Impact on water will only increase, he added, because the oil industry will bump production 2.5 times in the next 15 years.
Many behind Idle No More think time for talk has run out. They say they’ve been treated like victimized children for centuries.
History bears them out. In 1670, King Charles II of England, without consultation, ruled that indigenous people who’d occupied Canada didn’t have any legal rights to it. He gifted it to the newly formed Hudson Bay Company of Adventurers. One of the principles of the firm – capitalists known as “bourgeois” – was the king’s cousin. Charles dubbed the newly discovered territory, Rupert’s Land, after him.
Transfer of ownership was easy for a king. Charles drafted a “charter” – a kind of omnibus bill in those days.
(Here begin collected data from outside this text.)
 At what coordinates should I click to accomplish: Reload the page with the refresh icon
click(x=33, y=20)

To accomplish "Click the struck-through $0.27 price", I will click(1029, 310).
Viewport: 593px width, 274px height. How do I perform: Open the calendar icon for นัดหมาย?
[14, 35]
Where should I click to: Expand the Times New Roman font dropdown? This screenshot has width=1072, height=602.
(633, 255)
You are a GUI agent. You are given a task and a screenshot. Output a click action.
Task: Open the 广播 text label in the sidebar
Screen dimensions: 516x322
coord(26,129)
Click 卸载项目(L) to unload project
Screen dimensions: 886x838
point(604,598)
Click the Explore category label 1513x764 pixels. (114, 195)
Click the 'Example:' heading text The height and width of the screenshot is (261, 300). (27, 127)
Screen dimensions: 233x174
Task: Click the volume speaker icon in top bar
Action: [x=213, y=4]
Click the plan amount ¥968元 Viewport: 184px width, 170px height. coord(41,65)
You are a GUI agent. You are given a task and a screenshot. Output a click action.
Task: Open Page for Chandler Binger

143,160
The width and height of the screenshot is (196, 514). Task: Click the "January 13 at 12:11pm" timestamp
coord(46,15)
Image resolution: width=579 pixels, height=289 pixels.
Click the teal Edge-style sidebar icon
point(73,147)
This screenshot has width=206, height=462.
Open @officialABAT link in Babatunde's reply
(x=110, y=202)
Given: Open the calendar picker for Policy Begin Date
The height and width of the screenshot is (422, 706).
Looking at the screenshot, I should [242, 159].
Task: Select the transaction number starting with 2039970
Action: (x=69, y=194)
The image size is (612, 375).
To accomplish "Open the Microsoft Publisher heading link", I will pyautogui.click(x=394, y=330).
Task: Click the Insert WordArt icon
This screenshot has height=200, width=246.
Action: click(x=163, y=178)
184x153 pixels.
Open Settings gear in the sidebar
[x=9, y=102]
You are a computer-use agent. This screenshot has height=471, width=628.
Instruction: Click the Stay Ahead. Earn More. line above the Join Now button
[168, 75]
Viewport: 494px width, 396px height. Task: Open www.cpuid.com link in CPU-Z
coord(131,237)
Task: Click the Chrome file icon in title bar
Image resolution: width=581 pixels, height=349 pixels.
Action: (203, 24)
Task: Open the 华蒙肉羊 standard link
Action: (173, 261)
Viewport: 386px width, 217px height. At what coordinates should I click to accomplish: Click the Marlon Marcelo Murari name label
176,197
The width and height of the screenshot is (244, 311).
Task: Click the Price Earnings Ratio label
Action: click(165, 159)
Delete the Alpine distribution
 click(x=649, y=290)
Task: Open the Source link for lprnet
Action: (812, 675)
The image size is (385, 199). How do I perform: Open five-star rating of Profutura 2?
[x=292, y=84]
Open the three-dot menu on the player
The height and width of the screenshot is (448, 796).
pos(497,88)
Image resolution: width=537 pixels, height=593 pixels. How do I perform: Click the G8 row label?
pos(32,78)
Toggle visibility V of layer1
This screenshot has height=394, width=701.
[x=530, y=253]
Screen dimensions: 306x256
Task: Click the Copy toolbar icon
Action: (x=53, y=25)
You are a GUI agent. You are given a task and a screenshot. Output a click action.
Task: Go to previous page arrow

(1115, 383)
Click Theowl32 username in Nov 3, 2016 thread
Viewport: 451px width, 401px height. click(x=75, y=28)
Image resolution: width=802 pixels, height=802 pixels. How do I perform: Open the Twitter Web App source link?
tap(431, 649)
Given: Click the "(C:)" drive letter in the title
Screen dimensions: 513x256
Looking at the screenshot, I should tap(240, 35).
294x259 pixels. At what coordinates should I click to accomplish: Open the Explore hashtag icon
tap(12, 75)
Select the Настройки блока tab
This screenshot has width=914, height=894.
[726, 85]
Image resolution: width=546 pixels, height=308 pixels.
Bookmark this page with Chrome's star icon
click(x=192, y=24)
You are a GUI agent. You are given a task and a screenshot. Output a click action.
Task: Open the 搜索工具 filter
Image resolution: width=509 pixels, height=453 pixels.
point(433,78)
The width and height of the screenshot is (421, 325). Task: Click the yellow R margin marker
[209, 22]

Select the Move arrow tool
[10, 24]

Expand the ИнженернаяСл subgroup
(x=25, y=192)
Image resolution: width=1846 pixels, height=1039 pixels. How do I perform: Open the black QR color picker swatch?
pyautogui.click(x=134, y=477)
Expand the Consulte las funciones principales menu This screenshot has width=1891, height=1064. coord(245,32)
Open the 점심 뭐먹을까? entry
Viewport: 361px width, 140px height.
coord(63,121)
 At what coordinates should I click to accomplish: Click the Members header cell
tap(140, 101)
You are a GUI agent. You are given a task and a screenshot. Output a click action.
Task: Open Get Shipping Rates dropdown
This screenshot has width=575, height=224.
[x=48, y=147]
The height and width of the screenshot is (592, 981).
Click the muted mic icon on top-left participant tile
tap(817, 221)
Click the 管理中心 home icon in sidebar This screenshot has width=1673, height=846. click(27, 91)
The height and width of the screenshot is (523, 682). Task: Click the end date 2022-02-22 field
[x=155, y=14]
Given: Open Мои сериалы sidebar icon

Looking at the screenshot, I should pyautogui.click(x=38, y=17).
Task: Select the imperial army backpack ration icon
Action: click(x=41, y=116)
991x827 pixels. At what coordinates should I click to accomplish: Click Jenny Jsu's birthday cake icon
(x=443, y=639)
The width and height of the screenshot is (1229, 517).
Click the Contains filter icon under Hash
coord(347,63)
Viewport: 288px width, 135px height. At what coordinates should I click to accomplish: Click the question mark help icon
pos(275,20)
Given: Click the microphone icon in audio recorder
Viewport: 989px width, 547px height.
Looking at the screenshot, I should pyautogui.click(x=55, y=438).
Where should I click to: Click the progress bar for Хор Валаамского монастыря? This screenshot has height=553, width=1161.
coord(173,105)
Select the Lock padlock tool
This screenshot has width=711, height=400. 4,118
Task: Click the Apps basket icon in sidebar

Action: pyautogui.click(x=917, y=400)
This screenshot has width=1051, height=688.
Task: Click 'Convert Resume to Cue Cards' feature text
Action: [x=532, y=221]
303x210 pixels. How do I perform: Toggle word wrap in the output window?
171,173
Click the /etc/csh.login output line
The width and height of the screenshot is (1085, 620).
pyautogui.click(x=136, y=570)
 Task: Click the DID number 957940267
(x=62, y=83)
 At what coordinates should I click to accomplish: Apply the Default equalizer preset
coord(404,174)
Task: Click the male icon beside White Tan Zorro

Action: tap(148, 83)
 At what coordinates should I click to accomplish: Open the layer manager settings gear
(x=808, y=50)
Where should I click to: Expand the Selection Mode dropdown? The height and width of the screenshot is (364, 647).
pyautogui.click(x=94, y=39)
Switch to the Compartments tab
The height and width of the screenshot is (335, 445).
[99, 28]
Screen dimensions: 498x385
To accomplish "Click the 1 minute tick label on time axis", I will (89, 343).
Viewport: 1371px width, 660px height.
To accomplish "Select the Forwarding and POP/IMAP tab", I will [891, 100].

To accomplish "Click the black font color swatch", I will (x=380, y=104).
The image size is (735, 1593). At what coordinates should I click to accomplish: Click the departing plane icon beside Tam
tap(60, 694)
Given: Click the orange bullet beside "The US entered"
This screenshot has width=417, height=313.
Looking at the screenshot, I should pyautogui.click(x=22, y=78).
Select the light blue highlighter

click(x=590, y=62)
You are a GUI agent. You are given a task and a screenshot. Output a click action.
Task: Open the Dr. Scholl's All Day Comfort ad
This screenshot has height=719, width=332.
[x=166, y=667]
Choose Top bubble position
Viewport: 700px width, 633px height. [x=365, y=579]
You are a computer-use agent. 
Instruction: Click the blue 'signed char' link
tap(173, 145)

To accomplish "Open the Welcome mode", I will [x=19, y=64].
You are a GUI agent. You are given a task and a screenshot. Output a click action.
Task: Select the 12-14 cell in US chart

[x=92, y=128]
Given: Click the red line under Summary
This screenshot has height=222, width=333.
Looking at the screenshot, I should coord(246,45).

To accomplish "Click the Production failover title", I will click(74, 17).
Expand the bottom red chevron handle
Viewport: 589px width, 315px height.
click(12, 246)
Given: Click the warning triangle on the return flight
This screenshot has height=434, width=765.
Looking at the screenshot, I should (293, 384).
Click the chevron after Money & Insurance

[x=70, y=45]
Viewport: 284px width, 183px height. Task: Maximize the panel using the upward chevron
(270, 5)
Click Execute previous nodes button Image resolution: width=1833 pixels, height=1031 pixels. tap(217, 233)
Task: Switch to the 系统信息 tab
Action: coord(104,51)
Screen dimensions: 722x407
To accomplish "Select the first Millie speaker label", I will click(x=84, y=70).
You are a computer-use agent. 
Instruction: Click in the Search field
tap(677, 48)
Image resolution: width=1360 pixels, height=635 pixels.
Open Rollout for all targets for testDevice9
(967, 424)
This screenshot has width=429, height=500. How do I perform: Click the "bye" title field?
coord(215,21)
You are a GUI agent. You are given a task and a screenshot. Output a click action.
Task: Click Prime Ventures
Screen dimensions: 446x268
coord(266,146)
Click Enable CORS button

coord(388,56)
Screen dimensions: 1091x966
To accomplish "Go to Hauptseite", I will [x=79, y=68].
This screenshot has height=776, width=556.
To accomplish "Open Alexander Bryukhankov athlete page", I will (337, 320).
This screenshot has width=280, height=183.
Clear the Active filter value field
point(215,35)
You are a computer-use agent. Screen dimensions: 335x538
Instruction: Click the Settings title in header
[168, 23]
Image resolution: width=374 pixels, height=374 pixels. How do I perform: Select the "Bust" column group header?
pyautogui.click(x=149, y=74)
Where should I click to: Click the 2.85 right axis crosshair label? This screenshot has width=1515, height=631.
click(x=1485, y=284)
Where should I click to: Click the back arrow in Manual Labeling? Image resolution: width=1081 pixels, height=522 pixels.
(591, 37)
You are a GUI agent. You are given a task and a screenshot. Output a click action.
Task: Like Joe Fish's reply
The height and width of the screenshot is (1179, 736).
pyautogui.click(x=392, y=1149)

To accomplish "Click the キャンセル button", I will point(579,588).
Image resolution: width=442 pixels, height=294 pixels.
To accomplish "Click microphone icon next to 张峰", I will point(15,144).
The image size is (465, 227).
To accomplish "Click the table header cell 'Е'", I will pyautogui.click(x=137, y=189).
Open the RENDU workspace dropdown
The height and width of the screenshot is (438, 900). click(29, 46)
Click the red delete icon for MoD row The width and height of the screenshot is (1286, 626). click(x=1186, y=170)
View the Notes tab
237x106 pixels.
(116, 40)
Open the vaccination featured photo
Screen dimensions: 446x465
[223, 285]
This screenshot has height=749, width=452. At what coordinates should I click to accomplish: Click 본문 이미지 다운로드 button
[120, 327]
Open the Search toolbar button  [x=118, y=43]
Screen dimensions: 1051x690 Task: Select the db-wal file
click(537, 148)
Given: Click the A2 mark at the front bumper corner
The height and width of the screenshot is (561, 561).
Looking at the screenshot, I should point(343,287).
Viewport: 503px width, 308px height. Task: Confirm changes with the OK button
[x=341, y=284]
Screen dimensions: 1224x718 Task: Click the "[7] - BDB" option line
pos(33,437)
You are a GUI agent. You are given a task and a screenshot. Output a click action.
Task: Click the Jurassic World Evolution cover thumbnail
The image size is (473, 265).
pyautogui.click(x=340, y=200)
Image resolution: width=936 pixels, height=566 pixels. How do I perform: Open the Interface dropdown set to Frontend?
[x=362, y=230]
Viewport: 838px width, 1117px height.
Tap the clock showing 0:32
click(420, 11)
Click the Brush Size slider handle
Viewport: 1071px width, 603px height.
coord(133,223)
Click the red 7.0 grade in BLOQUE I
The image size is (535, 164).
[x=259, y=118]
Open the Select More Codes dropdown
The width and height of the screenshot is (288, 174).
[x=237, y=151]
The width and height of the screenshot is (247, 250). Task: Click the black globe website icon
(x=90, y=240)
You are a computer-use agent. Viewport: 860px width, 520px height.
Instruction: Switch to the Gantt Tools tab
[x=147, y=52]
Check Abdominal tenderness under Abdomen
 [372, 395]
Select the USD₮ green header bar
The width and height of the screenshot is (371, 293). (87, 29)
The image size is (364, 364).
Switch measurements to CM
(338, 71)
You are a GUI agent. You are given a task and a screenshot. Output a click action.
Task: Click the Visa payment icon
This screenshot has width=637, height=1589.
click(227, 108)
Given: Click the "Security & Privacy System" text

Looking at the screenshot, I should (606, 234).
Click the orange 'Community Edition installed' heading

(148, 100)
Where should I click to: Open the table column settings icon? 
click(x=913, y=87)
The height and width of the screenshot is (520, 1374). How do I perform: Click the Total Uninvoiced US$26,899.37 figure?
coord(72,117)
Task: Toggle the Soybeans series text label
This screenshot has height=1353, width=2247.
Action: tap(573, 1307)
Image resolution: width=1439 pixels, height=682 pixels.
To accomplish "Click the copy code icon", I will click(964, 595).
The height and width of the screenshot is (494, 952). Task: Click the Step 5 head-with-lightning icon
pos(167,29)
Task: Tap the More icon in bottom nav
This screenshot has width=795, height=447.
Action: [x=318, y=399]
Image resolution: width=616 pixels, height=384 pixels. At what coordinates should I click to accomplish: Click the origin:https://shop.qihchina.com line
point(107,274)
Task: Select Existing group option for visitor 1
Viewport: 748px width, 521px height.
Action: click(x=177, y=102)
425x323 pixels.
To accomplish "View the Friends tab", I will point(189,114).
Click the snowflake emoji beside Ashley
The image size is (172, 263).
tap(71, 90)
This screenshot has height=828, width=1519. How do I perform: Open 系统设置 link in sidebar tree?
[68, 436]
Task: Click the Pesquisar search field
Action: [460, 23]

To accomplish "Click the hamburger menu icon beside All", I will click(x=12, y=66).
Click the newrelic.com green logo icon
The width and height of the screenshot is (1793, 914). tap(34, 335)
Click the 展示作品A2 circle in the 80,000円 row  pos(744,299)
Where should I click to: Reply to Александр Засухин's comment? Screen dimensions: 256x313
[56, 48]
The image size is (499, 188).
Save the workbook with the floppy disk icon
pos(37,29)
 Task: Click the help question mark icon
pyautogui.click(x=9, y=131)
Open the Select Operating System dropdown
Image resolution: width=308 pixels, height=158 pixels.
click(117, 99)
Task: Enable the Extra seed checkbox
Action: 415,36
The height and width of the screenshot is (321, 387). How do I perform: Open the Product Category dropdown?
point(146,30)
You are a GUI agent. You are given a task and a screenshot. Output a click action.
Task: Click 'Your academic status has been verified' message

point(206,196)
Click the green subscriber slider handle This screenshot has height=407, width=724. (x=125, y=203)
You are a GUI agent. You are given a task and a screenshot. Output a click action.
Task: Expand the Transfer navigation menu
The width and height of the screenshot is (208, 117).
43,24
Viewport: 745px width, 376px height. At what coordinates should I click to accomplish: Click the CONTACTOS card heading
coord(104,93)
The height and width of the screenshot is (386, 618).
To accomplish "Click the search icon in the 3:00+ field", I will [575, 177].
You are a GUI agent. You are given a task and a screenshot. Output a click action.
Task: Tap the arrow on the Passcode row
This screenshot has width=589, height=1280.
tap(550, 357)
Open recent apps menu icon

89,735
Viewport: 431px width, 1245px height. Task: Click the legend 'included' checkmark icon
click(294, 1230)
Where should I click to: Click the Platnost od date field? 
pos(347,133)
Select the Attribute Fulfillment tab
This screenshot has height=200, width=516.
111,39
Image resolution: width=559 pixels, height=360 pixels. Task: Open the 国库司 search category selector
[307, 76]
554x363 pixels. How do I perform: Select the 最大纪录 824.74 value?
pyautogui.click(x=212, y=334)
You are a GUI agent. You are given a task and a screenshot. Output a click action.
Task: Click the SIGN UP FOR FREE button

It entitled the HBC to “all the rivers and streams draining into Hudson Bay” – 1.5 million square miles, land known today as Manitoba, Saskatchewan, the North West Territory, much of Alberta, and Nunavut.
Control here remained in the hands of the elitist HBC for 200 years; until the new Dominion of Canada bought it for provinces in the 1870s – not from the natives, but from the firm.
What 17th Century thinking justified giving 40 per cent of Canada to a group of private businessmen?
Firstly, “the divine right of kings” asserted that Christian monarchs with direct links to God, were entitled to act without consulting aboriginals.
That idea lives on in Canada with a Prime Minister who rewrites laws to enable industry, and disempower and demoralize citizens.
Charles believed “savages” were children to be managed, and the feudalistic HBC exploited them. Canada’s Indian Act of 1876 is equally paternalistic. It still allows the federal government to decide – unilaterally – who qualifies as an Indian. Folks in Idle No More think a change in attitude is overdue.
Lastly, trade and commerce were considered the backbone of civilization in the 17th Century; resources to be extracted for profit.
According to King Charles, savages couldn’t develop a solid business plan. That would need the bourgeois, who deserved an open door to development. Sound familiar?
Like the Arab Spring, Idle No More may bring the only solutions to centuries of social injustice.
Jack Emberly is a retired teacher, local author and environmentalist.